Facile fare ironia sulla «senatrice in prestito», sul calciomercato dei parlamentari. Tatjana Rojc, uscita temporaneamente dal Pd per consentire al gruppo europeista di nascere, ha una storia da raccontare e una dignità da difendere. La sua, e quella della politica.

Com`è andata? Si è proposta lei?

«No, è una cosa di cui ho parlato con il mio partito, Marcucci e Zingaretti, e abbiamo deciso che, se era necessario, potevo spostarmi, provvisoriamente».

Quando gliel`hanno detto?

«Martedì sera. Ero a casa e stavo preparando il discorso per i 100 anni del Pci».

Un bel paradosso. Dal Pci agli europeisti sudamericani.

«Io non sono comunista. Sono una letterata. Mi sono iscritta al Pd perché credo che la politica sia una cosa importante».

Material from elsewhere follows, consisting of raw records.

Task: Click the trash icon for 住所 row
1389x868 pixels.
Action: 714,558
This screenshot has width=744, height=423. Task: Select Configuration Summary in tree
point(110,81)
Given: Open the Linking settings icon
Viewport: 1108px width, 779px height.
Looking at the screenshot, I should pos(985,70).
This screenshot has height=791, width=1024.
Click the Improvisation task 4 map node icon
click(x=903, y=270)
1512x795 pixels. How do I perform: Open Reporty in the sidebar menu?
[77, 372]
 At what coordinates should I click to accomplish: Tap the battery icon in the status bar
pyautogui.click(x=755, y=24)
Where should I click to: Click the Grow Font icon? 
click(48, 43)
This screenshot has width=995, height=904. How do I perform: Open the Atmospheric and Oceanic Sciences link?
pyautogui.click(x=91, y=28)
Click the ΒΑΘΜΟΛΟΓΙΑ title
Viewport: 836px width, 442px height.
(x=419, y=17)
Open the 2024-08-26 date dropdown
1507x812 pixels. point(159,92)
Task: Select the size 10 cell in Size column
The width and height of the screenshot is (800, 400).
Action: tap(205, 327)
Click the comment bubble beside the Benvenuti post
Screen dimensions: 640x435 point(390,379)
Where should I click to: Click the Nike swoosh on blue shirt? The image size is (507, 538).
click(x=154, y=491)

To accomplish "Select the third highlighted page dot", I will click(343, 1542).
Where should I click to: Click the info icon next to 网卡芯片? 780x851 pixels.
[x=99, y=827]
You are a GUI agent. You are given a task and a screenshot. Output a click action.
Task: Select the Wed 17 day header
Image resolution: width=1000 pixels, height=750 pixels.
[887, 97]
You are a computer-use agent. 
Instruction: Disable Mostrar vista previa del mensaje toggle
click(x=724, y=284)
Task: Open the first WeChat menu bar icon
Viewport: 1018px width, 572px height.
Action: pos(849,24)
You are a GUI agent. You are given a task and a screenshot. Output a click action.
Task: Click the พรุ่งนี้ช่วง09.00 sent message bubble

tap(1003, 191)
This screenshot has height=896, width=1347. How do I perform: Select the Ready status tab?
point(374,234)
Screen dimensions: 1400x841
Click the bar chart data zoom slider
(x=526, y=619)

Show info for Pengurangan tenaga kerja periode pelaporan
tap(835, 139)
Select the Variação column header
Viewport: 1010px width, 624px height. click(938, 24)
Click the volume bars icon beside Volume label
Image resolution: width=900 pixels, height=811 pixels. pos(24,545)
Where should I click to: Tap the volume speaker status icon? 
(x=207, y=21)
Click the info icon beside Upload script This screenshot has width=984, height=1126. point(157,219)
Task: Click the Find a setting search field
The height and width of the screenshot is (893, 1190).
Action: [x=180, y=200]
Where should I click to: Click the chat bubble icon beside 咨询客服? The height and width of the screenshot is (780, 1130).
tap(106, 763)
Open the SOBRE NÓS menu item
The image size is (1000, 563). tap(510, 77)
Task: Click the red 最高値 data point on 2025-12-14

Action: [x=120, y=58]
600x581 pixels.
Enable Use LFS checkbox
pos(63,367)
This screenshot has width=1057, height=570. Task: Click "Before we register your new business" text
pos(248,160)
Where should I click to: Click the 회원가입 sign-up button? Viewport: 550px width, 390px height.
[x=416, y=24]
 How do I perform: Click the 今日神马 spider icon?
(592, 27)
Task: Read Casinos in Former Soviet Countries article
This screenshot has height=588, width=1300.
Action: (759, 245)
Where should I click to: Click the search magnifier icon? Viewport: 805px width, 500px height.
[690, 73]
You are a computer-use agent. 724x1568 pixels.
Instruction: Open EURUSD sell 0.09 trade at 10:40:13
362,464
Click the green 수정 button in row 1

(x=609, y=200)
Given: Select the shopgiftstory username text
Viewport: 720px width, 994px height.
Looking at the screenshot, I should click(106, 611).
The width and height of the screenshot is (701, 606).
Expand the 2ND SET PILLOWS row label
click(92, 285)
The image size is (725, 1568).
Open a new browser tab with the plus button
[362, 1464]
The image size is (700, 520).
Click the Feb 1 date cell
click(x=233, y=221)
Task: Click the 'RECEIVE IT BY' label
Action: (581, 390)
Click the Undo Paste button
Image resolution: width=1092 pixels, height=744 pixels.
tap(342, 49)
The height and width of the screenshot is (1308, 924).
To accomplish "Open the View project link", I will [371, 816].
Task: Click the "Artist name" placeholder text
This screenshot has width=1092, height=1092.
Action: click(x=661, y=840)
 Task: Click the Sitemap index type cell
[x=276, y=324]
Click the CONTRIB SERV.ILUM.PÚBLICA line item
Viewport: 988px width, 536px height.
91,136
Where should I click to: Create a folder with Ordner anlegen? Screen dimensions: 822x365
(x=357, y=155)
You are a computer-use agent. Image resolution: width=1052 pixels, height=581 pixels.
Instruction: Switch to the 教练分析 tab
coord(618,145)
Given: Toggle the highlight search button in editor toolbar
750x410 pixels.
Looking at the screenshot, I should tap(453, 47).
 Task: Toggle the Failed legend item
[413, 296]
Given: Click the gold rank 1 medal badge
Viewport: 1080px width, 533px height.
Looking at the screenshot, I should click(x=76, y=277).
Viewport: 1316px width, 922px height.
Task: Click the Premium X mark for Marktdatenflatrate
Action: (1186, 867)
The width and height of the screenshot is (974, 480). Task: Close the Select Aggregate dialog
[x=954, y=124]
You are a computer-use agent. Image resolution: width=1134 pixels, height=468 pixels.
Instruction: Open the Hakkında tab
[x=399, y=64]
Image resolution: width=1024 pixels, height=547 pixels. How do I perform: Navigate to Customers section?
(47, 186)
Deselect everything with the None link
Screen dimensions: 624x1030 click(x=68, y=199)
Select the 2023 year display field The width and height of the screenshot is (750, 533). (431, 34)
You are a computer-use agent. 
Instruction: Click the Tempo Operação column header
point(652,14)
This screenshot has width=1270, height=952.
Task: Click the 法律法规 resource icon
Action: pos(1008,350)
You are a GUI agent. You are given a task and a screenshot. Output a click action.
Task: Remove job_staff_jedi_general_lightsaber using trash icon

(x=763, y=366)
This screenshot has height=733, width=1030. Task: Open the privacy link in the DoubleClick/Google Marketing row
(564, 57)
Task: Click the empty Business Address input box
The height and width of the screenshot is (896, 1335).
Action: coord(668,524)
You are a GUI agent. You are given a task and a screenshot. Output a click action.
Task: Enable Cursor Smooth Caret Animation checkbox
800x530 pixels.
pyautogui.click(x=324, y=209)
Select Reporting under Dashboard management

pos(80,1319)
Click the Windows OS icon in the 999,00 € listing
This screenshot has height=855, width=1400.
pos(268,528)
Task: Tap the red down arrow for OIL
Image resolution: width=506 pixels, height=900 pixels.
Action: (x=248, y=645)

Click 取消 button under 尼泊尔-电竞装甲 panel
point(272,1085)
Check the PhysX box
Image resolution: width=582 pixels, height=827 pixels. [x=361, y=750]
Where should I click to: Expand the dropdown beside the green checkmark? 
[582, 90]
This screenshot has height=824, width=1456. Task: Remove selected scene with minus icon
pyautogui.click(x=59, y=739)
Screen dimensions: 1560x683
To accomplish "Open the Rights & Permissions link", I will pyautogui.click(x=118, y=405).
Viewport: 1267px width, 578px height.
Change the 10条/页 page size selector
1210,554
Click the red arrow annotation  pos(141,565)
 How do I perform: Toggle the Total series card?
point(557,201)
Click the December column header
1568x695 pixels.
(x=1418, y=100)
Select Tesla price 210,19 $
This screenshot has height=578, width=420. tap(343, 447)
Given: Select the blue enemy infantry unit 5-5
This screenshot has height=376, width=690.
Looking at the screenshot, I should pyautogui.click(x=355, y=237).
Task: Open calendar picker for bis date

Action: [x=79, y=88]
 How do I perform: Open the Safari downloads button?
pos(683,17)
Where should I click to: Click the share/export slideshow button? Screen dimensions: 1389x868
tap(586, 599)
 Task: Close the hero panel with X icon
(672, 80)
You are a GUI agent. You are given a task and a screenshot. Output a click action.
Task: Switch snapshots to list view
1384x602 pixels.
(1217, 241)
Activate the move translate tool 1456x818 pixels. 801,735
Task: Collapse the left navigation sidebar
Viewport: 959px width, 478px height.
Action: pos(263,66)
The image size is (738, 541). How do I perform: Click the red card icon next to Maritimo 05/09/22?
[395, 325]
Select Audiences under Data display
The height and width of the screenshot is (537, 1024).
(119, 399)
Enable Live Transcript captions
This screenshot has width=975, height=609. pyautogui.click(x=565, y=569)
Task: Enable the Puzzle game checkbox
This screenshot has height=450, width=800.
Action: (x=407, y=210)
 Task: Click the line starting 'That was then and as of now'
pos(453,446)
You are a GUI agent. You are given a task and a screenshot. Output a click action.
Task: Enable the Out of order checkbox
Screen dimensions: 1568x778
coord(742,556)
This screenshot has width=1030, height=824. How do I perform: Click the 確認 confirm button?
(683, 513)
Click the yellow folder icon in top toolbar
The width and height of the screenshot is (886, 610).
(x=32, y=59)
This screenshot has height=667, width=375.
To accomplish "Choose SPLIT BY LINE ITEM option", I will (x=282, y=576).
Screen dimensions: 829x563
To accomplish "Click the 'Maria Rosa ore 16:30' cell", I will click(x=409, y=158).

E perché ha accettato di aiutare gli europeisti?

«Guardi, innanzitutto perché credo che Conte abbia fatto bene e sarebbe assurdo andare al voto in piena pandemia».

E poi?

«Per non far vincere la destra. Oggi è il Giorno della Memoria. Mi è venuto in mente mio padre. Lui è stato deportato in Germania, a Dachau. Dopo la guerra è tornato a casa a piedi. Non ha mai voluto raccontarmi niente di quello che è successo lì. Mi ha solo detto che lo hanno fermato per “questioni razziali”».

Perché?

«Perché era sloveno. Sono temi che conosco bene, perché ho lavorato con lo scrittore Boris Pahor, del quale ho scritto anche la biografia. Ecco, pensando a mio padre, al Giorno della Memoria, al razzismo, mi sono detta che in questo momento la politica doveva essere responsabile».

Una parola che è stata spesso sbeffeggiata.

«Sì, eppure continuo a credere che la politica sia una cosa bella, utile, che si debba fare con passione e responsabilità».